DOCUMENT TEXT:
◆ ◆ ◆ ◆
Erin and I talk quite a bit about food of course, and he mentioned a pumpkin cheesecake a couple of weeks ago, made in a restaurant he used to work for. He never made it himself, couldn't remember proportions or flavours, only that it contained pumpkin and eggs; and that the topping was toasted chopped pecan nuts mixed with pure maple syrup. Well. . .
|Lime, Pumpkin and Ginger Cheesecake |
with pure maple syrup
I love the challenge of creating something from just a description, a taste, a sight, or simply from imagining a combination of flavours or textures.
Not wanting a 'pumpkin pie' taste, an injection of other flavours appealed, although I liked the idea of using the pumpkin texture as a vehicle. What I've ended up with is a gingernut (or ginger flavoured biscuit) crust, a very nicely textured filling with lime juice and zest and glace ginger, and a nut topping drizzled with pure maple syrup. The pumpkin has to be either roasted or microwaved to avoid too much liquid, and the photo shows toasted flaked almonds rather than pecans, simply 'cos I didn't have pecans. Extra maple syrup is a nice treat, drizzled over the top.
I don't think my effort is much like the one Erin remembers, but we both liked the result - and it worked first time! It'll be published in the Waikato Times 'Lifestyle' mag sometime (I asked for a photographer after the first taste), but email me if you want the recipe.
Other news is that I've been in contact with an enterprising couple from Hawke's Bay, Diana and John, who own Mantell's orchard in Hastings. They are very particular about how and what they grow, and I can certainly vouch for the flavour of their produce - it's stunningly good. I was so impressed to hear they have undertaken to grow the entire national heritage apple collection, which would otherwise be lost (although they also grow commercial varieties). They have many varieties of French pears (including Seckle, a sweet 'baby' pear I've wanted to get my hands on for years) and apples, favourite as well as unusual citrus fruits, lots of different plums including greengages and lots lots more. The potager they're developing will showcase heirloom vegetables too.
◆ ◆ ◆ ◆
EXCERPTED RECORDS:
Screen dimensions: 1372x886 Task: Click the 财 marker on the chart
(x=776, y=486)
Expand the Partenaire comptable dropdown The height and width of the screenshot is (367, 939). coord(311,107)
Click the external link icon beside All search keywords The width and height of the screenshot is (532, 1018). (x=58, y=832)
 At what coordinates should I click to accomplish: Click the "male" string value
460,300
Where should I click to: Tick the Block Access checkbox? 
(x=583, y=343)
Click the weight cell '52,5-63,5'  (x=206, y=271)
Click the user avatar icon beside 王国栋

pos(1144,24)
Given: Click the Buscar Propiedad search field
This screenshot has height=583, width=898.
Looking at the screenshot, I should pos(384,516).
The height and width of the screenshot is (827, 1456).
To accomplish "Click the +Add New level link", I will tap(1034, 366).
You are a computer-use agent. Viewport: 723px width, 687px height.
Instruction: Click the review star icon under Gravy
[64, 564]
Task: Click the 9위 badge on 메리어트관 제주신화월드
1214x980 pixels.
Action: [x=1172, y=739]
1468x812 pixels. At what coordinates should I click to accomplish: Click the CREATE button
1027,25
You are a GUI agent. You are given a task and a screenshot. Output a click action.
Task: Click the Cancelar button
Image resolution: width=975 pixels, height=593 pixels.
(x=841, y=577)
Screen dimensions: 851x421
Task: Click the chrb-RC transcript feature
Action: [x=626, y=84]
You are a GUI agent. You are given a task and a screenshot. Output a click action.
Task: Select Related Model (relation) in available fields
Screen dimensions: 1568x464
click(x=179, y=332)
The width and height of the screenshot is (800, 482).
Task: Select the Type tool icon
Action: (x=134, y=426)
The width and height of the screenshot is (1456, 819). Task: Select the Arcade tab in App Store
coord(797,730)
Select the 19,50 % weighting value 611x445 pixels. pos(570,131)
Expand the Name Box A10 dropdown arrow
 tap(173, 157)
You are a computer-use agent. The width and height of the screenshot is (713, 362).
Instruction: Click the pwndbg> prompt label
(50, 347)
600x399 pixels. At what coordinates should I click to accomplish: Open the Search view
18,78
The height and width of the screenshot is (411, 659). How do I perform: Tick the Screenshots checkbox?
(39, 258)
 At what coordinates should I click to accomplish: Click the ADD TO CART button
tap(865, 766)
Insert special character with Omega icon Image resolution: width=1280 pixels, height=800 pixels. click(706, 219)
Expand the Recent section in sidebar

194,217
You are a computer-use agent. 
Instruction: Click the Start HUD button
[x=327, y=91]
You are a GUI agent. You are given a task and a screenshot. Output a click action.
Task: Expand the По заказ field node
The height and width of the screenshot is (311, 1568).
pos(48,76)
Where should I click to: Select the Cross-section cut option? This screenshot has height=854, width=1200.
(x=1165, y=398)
◆ ◆ ◆ ◆
WRITTEN PROBLEM: Carry on the blog post about the pumpkin cheesecake and the Hawke's Bay orchard, starting after its last sentence. The data come from an unrelated source.

RESULT:
The kaffir limes they sent me as part of a sample box taste good and have a respectable amount of juice - unlike mine, I've only ever used the leaves for cooking as my fruit are always dry and really not worth bothering with.
As for cumquats, I confess I've never grown or cooked them but when you're given something out of the ordinary. . .
|Whole cumquats in ginger syrup|
|Preserved Sweet/Sour Cumquats|
I can't wait to try the sweet and the sweet/sour cumquats, but I'll have to wait a few weeks . . .
Meanwhile, here is a recipe from the new book and one you can make now if you're happy to use tinned tomatoes instead of fresh - the citrus flavour in this really gives it an interesting twist and it's certainly a hit with all our friends.
Hot ‘Top Shelf’ Tomato Chutney/Sauce
Not quite chutney or sauce but something in between, this is arguably one of the best tomato condiments ever.
Orange zest and lime add zing without being identifiable, and warm spices balance out the flavours. It is hot, but not excessively so - reduce the chilli content only if you’re concerned; this chutney/sauce is a winner as it is.
Processed garlic and ginger are fine to use here.
Makes 8 jars.
2 ½ kg tinned tomatoes, diced *or equivalent fresh, peeled and diced
100g ginger, peeled & chopped finely
100g garlic, peeled & crushed
2 Tbsp (15g) chilli powder or to taste
Finely grated zest of 2 oranges
Juice of 5 limes, preferably, or 4 lemons
2 Tbsp salt
3 cups malt vinegar
1 kg sugar
1 cinnamon stick
1 Tbsp cumin seeds
1½ tsp ground cloves
300g dates, chopped small
Place all the ingredients in a large, heavy bottomed saucepan and combine thoroughly.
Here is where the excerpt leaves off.